Ma réponse fusa, sans doute plus émotive que je n’aurais souhaité.

— Mon âme, elle, ne demandait pas mieux que de savoir.

Je n’avais qu’une idée, la sortir de là avant l’inévitable castagne.

— Monsieur, vous conviendrez que la place d’une jeune femme est ailleurs, en appelai-je à son oncle. Vous pourriez suggérer à votre nièce de s’éclipser…

— La décision lui appartient, Falco.

Accoutumé à feindre l’indifférence, il comprima légèrement les lèvres. Son visage était étonnamment immobile ; cet être jalousement secret avait toujours cultivé son quant-à-soi.

Je tournais le dos à la masse froide des barres de plomb entassées, Helena se tenant à ma gauche et son oncle à ma droite. Il avait bien remarqué que je ne le quittais jamais des yeux, même lorsque je m’adressais à Helena. Je fis une nouvelle tentative.

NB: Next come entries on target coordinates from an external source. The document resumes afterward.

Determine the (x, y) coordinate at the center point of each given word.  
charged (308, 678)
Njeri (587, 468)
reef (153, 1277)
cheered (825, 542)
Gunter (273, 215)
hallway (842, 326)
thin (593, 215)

— Madame, il faut m’écouter. Lors de notre rencontre en Bretagne, vous affirmiez que Sosia m’avait confié l’identité des conspirateurs. En effet.

— Vous m’avez donc menti, Falco ?

— Pas sciemment. Mais je sais maintenant qu’avant sa mort elle avait désigné les hommes impliqués. La preuve se trouve entre les mains de Titus César. Acceptez-vous de suivre mes conseils, Helena ? Je vous en conjure… Vous n’êtes pour rien dans ces événements – ce qui se passe aujourd’hui n’a pas à vous…

Publius Camillus Meto intervint enfin.

— Vous vous trompez, Falco !

Helena Justina se blottissait dans sa cape pour se prémunir du froid qui nous gagnait. Portant la toge en ce jour de festivités publiques, comme l’exigeait son rang, Publius tenait ses bras repliés juste au-dessus de la taille, tel un soldat en mission cherchant inconsciemment à se rassurer en sentant la présence de son glaive et de sa dague. Il me regardait droit dans les yeux, désireux de savoir jusqu’à quel point j’étais au courant. Je haussai un sourcil pour l’encourager à continuer.

Il reprit, la voix lourde de vindicte.

— Si vous étiez un tant soit peu informé, vous sauriez qu’Helena Justina se trouve au cœur du montage depuis son mariage avec Pertinax.

Les méandres de notre esprit nous réservent bien des surprises… Avant même de me tourner vers elle, je savais que ses propos étaient vrais.

La tête me tournait. Nos regards se croisèrent. Elle ne chercha pas à nier. J’aurais pu m’y attendre. Avec ma veine de cocu, je m’étais livré à elle corps et âme, sans douter une seconde de l’honnêteté de la belle…

En me regardant accepter cette vérité, son visage se fit méprisant. Je m’étais entraîné à ne jamais trahir mes émotions, mais à l’évidence, ce que j’éprouvais pour elle se lisait sans peine sur mon visage. Je ne pouvais modifier mon expression ; je demeurai planté devant les lingots, en pleine détresse. Aucune parole. Pas la moindre récrimination.

Subitement la pénombre explosa derrière mon crâne. J’eus le temps d’apercevoir quelques étoiles.